I asked my colleague and minor-league expert Kevin Goldstein to give me 25 words about Kaaihue. Understand that Goldstein is not one to mince words or hedge his bets with prospects; if he (or the scouts he talks to every day) thinks that someone’s no good, he’ll say so. For instance, if you’re a Royals fan you probably don’t want to hear what he has to say about Joe Dickerson.
So I was expecting to hear the typical pessimism about Kaaihue that I’ve heard about almost every hitter in the farm system other than Mike Moustakas. I was pleasantly surprised. “Two words: Scouts Believe.” He gave me a few more. “His approach, power, and hitting skills project as an everyday MLB first baseman. A scout I talked to put a 50 on him.” On the scouting scale that runs from 20 to 80, 50 is dead average – so a scout felt he could be a league-average first baseman in the majors, perhaps along the lines of what Carlos Pena is doing this season (as opposed to the highs and lows that Pena has traversed in previous years.)
And I think that is what’s really different about this situation. The Royals look at Kaaihue differently than they did Pickering because they see a different player. They see a player who really has taken a giant step forward this season, a player who may not be a future star, but someone who can play every day at first base.

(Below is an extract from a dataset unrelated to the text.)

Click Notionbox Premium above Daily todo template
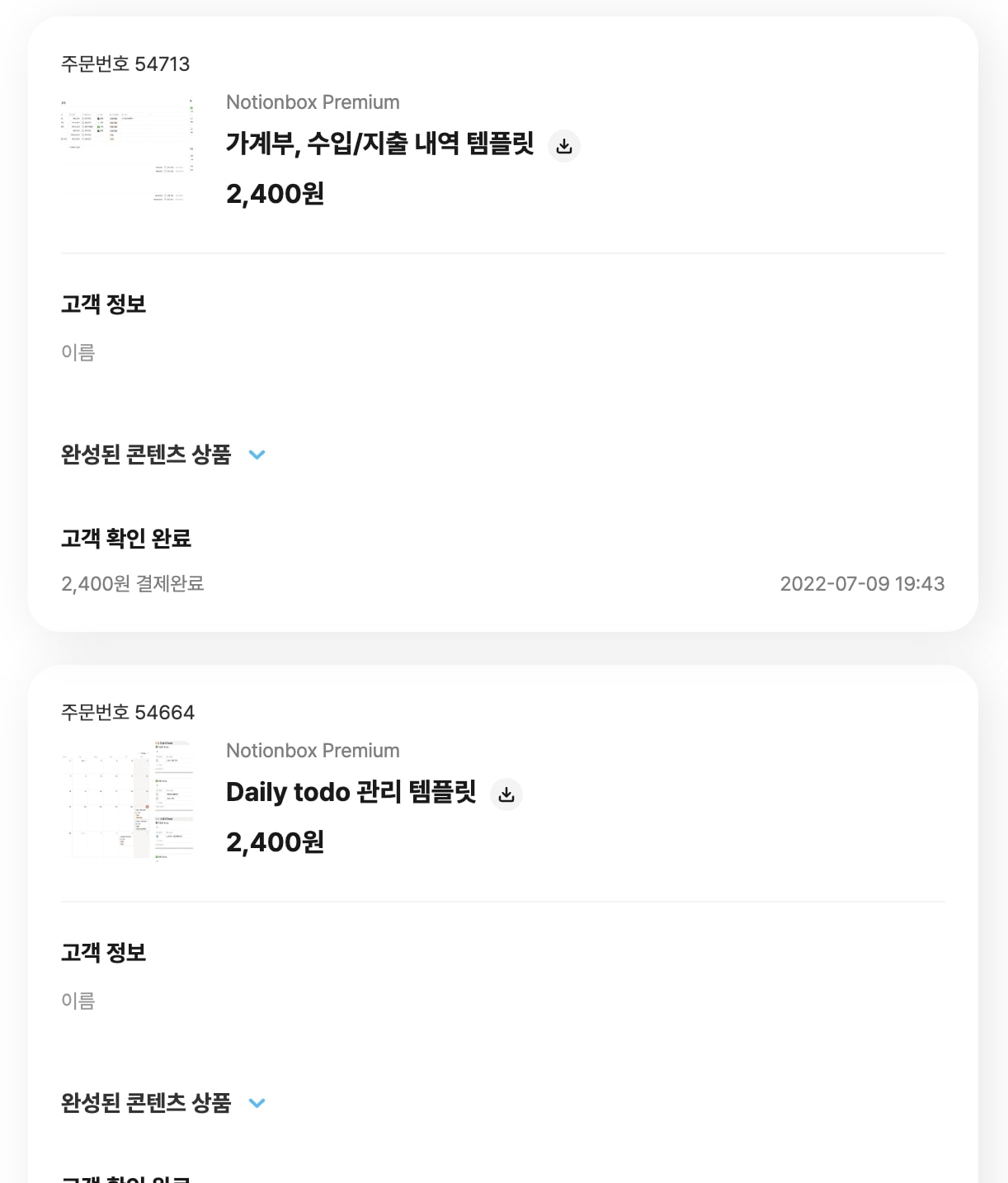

Talk is cheap, of course. I understand Moore’s line about not promoting him too soon, but let’s face it: when Omaha’s season comes to an end on September 1st, there’s nothing left for Kaaihue to do at the minor league level. If the Royals have learned nothing else from Mike Aviles this season, they’ve learned that no matter how skeptical you are, sometimes you just have to let a player prove his minor league performance is a fluke. Come September, if Kaaihue isn’t playing at least semi-regularly for the Royals, it will be time to break out the voodoo dolls and the Soldier of Fortune magazines again. I’m hopeful I won’t have to.
Barely two months ago, I wrote that “Other than shortstop, there isn’t a position the Royals need filled more than first base.” Who would have thought when the season began that the Royals might have filled those two holes with Mike Aviles and Kila Kaaihue? And moreover, that we’d be thrilled with that arrangement?
But that’s why baseball’s such a great game: it always surprises you, if only you’re willing to let it surprise you. The Royals let themselves be surprised by Aviles. Let’s hope they give Kaaihue the same opportunity.